JD Sports buys Footasylum stake, shares surge but it won't make an offer
Sports retail giant JD Sports Fashion sent much smaller peer Footasylum’s shares up almost 66% on Monday after the company said that it had bought a stake in the struggling firm.
Footasylum, which listed with high hopes back in November 2017, has issued a string of disappointing updates in recent periods and its share price has plummeted as a result. But JD Sports clearly sees a bargain there and reported that it had acquired a stake of 8.3% in the firm.
That’s far from a controlling interest but is nonetheless significant. Does it mean JD has ambitions to take over Footasylum? It says not.
The company insisted that it “has acquired this stake for investment purposes. JD Sports is prepared to acquire up to an aggregate interest of 29.9% and confirms that it is not intending to make an offer for Footasylum.”

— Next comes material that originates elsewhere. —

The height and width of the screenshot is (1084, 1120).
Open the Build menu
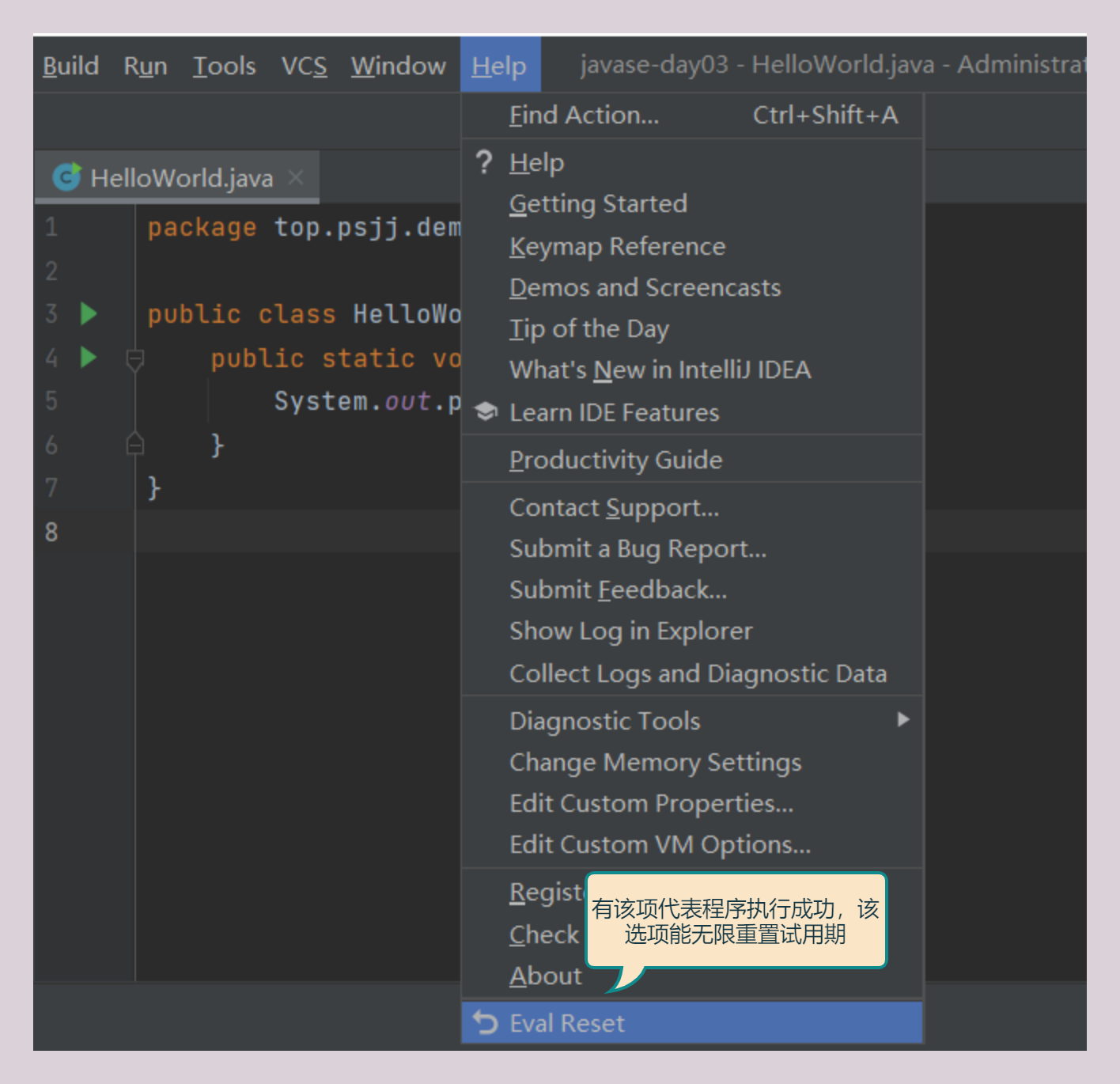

That 29.9% figure would represent the point at which it can buy a stake without being forced to make a full offer for the firm.
It’s a crucial deal for Footasylum, which has had endless copy written about it in recent months questioning its future. However, as the share price rise shows, the fact that such a canny retailer as JD Sports seem to think it does have a future, and was keen to get in while it was cheap, is a real confidence booster for the firm (and its beleaguered shareholders).

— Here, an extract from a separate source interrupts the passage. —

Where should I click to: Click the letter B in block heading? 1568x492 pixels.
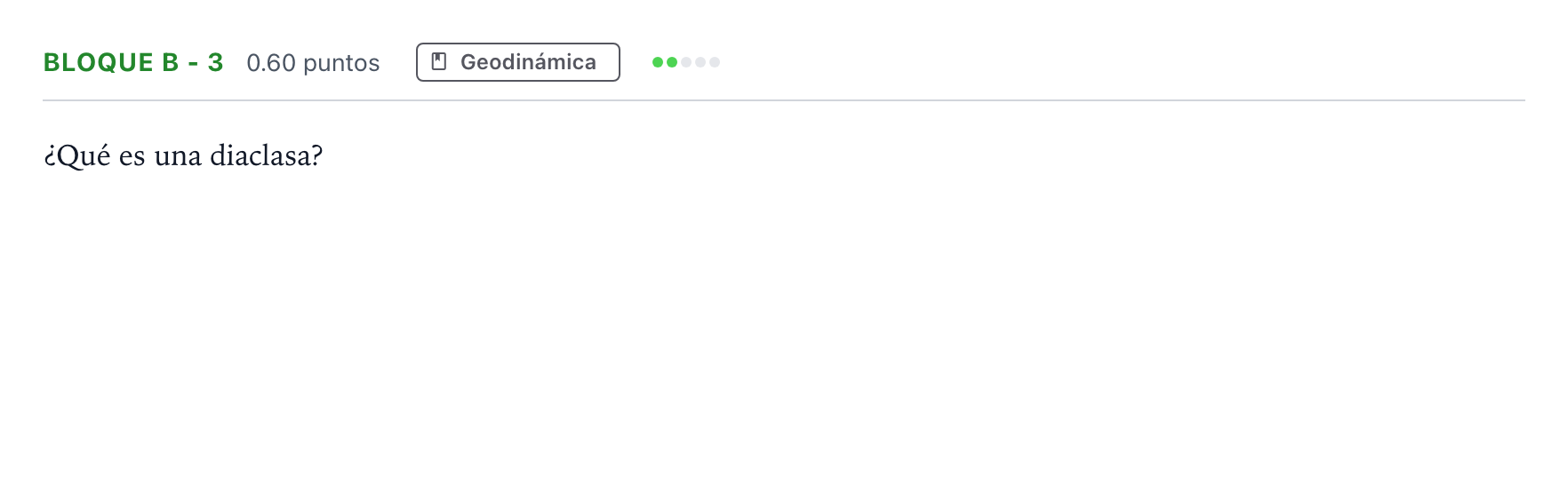pyautogui.click(x=170, y=62)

Last September the company issued a profit warning and panic-selling of its shares sent the price down almost 50%. And while its interim results a month later showed sales up in double-digits, discounting was clearly a factor and it made an adjusted pre-tax loss of £4 million.
It said at the time that trading was still tough and the picture was repeated over the Christmas period with higher sales but a gross margin“lower than previously anticipated, due to higher than expected levels of promotional and clearance activity.”